Jesse Griffiths grew up in Denton, worked some in Fort Worth, then moved to Austin and the limestone streams and wooded hills of Central Texas.
He has been described as “a tireless worker, who hunts and fishes, appreciates our great outdoors, understands the importance of what we need to preserve in our cultural heritage, and translates it for the modern age.”
It would be fair to ask, then, who is this guy? Is he a teacher, a prophet, a rod and gun guide of some variety?
Primarily, he is a chef and a butcher. He owns a restaurant in Austin and he has become an ardent fan of turning his fish and game into feasts for the eye and appetite. He is also a cookbook author who has written a guide on how to prepare those dishes from the wild.
Never miss a local story.
The book, I believe, is one of those seminal works that should be included in any outdoorsman’s kit, along with fresh ammunition and appropriate bait. It is titled Afield: A Chef’s Guide to Preparing and Cooking Wild Game and Fish (Welcome Books, $40).

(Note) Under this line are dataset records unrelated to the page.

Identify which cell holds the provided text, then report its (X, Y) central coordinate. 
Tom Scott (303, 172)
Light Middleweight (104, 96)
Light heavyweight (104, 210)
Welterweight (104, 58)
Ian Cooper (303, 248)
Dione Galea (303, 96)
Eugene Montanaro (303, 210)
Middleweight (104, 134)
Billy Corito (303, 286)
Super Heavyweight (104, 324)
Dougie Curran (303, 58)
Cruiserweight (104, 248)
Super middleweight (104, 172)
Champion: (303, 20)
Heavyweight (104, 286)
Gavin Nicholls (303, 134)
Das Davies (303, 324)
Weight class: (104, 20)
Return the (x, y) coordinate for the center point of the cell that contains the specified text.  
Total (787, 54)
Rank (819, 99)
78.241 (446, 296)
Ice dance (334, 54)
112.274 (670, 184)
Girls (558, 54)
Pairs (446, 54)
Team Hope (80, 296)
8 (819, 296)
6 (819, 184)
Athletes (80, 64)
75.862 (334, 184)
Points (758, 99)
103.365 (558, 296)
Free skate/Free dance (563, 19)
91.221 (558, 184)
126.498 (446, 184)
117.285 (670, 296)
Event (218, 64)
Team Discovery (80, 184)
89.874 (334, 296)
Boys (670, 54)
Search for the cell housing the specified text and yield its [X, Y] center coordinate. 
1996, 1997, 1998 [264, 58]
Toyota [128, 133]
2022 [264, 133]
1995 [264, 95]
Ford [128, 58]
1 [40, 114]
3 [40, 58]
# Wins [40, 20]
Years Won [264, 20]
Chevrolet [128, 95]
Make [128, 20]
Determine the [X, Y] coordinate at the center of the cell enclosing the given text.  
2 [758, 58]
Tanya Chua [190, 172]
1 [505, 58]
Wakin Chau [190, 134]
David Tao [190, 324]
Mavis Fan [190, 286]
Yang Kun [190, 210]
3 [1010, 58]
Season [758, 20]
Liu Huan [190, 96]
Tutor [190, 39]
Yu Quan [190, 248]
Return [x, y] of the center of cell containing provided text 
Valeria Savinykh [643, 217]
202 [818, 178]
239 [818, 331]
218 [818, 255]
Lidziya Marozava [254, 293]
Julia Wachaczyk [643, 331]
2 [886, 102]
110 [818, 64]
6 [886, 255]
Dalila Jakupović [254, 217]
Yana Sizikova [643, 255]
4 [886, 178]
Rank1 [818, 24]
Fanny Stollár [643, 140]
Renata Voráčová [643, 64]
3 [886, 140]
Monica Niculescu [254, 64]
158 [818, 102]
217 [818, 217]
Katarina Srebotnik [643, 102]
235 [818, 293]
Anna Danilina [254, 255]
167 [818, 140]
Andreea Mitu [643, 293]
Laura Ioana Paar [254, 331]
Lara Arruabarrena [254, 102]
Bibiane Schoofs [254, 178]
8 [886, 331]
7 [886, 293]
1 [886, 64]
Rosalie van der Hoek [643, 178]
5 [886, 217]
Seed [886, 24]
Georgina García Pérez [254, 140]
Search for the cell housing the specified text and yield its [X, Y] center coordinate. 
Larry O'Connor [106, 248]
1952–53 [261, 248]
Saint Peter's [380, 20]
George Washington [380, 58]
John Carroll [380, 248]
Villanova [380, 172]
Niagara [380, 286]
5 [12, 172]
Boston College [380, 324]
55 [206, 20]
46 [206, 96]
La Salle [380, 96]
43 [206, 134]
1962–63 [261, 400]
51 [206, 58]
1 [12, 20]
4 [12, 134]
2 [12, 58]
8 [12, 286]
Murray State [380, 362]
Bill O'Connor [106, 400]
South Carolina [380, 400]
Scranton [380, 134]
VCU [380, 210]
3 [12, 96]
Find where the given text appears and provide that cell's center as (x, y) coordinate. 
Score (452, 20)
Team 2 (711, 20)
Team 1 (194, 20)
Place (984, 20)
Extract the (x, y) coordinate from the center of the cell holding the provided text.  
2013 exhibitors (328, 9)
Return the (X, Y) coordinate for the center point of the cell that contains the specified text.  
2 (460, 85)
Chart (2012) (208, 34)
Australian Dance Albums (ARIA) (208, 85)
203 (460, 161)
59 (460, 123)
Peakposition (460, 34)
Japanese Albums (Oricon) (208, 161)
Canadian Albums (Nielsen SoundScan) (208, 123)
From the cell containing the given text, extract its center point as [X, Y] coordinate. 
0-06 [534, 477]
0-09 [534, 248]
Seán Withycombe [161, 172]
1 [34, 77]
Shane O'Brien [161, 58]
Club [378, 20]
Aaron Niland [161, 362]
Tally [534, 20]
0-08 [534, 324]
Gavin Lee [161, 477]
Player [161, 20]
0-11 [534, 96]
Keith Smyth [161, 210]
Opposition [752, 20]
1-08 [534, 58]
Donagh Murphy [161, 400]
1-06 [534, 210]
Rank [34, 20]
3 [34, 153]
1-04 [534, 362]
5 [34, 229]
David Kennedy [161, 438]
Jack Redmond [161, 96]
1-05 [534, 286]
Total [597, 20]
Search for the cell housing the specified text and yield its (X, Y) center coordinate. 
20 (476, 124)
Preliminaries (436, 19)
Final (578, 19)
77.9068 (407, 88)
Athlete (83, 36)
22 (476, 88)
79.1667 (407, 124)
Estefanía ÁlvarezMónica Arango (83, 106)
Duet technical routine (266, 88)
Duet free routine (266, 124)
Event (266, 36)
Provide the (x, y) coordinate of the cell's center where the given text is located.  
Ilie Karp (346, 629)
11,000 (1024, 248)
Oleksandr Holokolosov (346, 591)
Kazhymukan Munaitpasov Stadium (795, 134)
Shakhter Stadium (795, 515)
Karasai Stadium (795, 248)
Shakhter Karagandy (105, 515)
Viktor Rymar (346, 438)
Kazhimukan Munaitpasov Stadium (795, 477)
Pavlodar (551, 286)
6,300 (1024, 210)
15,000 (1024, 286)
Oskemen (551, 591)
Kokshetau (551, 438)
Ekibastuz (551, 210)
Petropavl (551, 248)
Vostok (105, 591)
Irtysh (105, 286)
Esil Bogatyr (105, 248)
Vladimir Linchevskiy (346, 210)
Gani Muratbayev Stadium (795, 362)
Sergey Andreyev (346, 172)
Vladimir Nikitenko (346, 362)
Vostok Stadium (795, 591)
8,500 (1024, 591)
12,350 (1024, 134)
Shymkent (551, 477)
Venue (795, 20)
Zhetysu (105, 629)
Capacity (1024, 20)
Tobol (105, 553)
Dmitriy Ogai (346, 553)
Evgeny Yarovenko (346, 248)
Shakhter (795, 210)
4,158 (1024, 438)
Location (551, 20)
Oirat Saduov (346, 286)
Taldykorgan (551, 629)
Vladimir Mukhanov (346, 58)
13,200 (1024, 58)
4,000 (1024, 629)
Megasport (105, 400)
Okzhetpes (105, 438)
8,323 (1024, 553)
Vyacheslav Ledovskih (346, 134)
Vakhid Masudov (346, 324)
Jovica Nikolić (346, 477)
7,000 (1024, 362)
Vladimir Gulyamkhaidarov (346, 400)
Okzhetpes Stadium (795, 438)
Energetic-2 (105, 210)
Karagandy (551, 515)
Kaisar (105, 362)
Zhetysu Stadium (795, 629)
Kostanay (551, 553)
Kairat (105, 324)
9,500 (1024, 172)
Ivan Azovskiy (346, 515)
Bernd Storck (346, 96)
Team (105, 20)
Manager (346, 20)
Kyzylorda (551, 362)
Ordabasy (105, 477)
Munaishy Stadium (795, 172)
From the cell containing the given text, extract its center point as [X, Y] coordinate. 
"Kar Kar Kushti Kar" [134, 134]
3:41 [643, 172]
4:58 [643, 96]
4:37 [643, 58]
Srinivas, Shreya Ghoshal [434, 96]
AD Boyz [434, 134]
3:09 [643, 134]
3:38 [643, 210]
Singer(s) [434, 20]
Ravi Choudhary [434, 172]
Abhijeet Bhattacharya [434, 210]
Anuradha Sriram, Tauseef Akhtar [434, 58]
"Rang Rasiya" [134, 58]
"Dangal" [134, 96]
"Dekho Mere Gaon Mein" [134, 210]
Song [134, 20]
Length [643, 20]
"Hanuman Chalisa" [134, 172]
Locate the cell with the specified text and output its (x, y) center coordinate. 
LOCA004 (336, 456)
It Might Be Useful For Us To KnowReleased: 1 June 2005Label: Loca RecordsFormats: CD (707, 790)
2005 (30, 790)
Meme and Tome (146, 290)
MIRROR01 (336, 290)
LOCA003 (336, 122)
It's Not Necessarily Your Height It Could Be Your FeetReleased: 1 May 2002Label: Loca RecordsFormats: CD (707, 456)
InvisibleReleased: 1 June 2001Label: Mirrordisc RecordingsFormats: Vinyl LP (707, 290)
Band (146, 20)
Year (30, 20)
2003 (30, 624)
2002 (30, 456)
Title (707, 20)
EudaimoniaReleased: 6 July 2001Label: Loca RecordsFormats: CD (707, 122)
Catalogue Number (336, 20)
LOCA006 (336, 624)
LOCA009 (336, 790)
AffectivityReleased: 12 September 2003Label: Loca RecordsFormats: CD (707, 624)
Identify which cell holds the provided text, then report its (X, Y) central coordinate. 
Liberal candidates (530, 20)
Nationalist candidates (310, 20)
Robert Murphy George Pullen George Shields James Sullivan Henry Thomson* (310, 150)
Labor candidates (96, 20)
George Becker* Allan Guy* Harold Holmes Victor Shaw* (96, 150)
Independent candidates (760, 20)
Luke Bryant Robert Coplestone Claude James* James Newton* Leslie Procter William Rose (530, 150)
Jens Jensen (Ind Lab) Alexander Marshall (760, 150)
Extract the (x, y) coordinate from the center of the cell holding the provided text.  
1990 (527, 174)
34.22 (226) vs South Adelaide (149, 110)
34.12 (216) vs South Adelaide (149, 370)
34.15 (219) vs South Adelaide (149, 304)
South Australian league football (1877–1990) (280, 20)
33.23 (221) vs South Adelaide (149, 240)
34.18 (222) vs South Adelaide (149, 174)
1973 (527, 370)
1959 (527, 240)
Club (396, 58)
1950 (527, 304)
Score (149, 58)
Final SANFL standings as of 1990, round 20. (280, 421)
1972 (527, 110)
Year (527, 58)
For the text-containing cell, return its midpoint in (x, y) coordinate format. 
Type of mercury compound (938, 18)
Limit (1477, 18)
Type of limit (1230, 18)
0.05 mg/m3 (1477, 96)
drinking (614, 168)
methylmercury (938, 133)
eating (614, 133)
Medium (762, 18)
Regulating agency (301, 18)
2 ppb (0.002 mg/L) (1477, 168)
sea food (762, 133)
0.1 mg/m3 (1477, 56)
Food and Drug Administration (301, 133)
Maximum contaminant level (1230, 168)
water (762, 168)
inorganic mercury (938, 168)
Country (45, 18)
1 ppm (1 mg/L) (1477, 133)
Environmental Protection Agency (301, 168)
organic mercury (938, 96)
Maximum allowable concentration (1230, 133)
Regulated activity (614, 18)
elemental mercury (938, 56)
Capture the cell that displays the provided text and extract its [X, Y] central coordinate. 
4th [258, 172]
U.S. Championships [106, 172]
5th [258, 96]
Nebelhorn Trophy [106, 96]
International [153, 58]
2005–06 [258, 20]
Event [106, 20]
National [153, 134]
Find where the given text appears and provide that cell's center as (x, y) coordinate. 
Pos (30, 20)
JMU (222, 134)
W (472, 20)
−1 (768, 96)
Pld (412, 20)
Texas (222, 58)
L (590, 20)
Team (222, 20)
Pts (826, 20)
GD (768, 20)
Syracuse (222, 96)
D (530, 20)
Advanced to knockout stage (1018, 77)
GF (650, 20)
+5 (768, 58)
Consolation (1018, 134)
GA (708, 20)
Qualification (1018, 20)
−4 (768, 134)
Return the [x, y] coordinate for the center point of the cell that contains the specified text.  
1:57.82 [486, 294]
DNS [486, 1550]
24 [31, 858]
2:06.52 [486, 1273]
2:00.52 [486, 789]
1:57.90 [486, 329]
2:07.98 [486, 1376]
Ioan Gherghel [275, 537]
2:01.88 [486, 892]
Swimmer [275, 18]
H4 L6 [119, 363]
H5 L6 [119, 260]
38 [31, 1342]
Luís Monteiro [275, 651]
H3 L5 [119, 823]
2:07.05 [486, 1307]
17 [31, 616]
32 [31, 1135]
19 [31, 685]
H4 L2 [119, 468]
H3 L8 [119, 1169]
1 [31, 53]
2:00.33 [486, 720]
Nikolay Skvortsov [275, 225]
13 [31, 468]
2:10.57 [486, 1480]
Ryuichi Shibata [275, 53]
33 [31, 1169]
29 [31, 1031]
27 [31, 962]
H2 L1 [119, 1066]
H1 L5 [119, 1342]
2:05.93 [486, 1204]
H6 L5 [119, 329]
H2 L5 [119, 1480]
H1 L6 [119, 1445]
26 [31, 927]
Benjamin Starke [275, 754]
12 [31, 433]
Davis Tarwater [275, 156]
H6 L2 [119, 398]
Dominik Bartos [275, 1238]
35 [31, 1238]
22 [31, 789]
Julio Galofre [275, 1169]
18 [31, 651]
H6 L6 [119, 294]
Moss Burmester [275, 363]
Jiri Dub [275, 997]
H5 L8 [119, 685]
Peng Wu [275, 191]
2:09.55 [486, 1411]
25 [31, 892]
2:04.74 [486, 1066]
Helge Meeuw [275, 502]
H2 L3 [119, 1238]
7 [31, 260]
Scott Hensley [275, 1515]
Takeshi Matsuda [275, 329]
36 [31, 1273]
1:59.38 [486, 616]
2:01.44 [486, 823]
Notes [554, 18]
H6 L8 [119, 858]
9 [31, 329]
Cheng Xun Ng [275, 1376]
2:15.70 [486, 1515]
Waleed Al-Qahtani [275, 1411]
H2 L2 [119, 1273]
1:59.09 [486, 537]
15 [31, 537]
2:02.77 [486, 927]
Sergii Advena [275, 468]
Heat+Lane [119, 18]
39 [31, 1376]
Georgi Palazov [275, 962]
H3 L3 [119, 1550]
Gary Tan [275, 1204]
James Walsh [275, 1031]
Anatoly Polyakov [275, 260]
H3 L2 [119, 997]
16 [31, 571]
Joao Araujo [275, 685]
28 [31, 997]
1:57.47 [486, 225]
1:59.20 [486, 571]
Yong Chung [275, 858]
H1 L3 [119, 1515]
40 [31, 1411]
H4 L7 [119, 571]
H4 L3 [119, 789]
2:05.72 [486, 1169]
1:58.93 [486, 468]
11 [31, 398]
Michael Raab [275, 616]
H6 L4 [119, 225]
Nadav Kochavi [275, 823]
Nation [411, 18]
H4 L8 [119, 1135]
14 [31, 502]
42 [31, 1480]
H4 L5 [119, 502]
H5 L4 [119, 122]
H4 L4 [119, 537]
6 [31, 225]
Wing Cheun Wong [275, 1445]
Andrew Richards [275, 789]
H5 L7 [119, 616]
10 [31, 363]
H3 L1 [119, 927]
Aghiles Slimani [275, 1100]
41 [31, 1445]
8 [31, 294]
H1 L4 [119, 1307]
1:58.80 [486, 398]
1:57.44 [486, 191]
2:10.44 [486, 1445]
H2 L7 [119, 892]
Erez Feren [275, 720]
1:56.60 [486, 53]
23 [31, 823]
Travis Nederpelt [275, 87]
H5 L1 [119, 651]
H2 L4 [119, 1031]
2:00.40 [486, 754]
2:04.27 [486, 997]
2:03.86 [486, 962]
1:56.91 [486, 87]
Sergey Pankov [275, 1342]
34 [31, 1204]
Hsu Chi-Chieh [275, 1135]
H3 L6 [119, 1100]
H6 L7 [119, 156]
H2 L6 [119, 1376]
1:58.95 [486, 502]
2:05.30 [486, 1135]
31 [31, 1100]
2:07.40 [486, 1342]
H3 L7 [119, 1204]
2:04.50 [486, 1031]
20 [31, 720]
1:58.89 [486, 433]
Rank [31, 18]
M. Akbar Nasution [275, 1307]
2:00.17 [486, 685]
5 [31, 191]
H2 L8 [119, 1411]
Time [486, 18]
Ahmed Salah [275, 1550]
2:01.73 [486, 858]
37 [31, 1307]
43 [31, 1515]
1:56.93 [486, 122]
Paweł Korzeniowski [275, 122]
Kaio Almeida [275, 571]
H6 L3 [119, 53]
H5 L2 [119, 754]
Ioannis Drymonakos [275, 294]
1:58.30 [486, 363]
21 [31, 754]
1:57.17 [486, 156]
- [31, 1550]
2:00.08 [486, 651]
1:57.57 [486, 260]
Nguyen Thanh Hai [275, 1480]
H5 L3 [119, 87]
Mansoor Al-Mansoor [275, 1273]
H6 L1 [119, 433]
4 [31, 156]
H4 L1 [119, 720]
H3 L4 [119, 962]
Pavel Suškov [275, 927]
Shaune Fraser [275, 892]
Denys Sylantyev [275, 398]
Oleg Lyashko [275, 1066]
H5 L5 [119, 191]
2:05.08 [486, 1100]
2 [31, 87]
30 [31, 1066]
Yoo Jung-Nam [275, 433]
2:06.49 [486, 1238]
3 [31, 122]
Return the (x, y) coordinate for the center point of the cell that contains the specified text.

Afield was a nominated finalist for the 2013 James Beard Foundation book award. For those unaccustomed to the culinary arts, anything with Beard’s name on it is a big deal.
There are a couple things that set this book apart from the more mainstream cookbooks on wild game. Griffiths, first of all, is an avid hunter and fisherman, and along with his more than 80 recipes (all illustrated by fellow hunter and photographer Jody Horton), Griffiths tells the stories of the hunts and fishing trips that bring his food to the table.
If you don’t give a whit about his recipes, you can at least enjoy the tales of climbing muddy creek banks, spotting wild hogs in the bush, and feeling the ocean spray while surf fishing on the Texas Gulf Coast.
And, hunters and fishermen can certainly relate to Griffiths’ attitude about the outdoors. In the introduction to his cookbook, he writes that he once tried to explain his outdoor sports to his anti-hunting mother by telling her hunting is “the same as planting, growing and harvesting a carrot, just compressed into a few exciting moments.”
He was serious in his description, particularly comparing the growing season of plants to the opening seasons in hunting and fishing. If it were up to him, it says in his book, there would be an opening day for strawberries.
“Some of the best times I’ve ever had,” he writes, “were with friends on the bank of a river, drinking a little beer and frying up that evening’s batch of redbreast sunfish. Or maybe sautéing a fresh venison liver with some bacon and onions after a long, cold day in the woods, knowing that we will have good, ostensibly organic, free-range, grass-fed meat in our freezer for the rest of the year.”
It is hard to imagine a better preamble to lure outdoorsmen into the world of recipes and campfire cooking.
Afield is a far-ranging book that begins with doves, probably most appropriate for this time of season. It is that time, Griffiths writes, “When feathers coat everything and will turn up for months to come like beach sand in a tent.” He shows how to hunt them, pluck them and fry them. The book offers simple splayed birds on a grill, to rice with gizzards, hearts and livers.
Cooking fish, is also simply explained, but taken to as much extreme as you’re likely willing to go. There are recipes for beer batter, mustard batter and cornmeal batter. Photos show how to prepare red fish on the half shell, fish soup and even a smoked catfish terrine.
Moving to the larger animals, the book offers chapters on field dressing everything from wild hogs to deer, turkeys and ducks and geese. For those who dream of wildly concocted sausages, there is a chapter on sausages and charcuterie where you can create pancetta, bresaola, terrines and pâtés.
And to round it all out — bring it back to scale, the books ends with the basic rabbits and squirrels.
In the end, Afield is a reminder that wild game and fish are a sustainable food source for us; a food source to be respected and treasured. And, the preparation of that food is as important as the capture.
“The moment the animal is brought to hand,” it says, “is not the end. It is the middle.”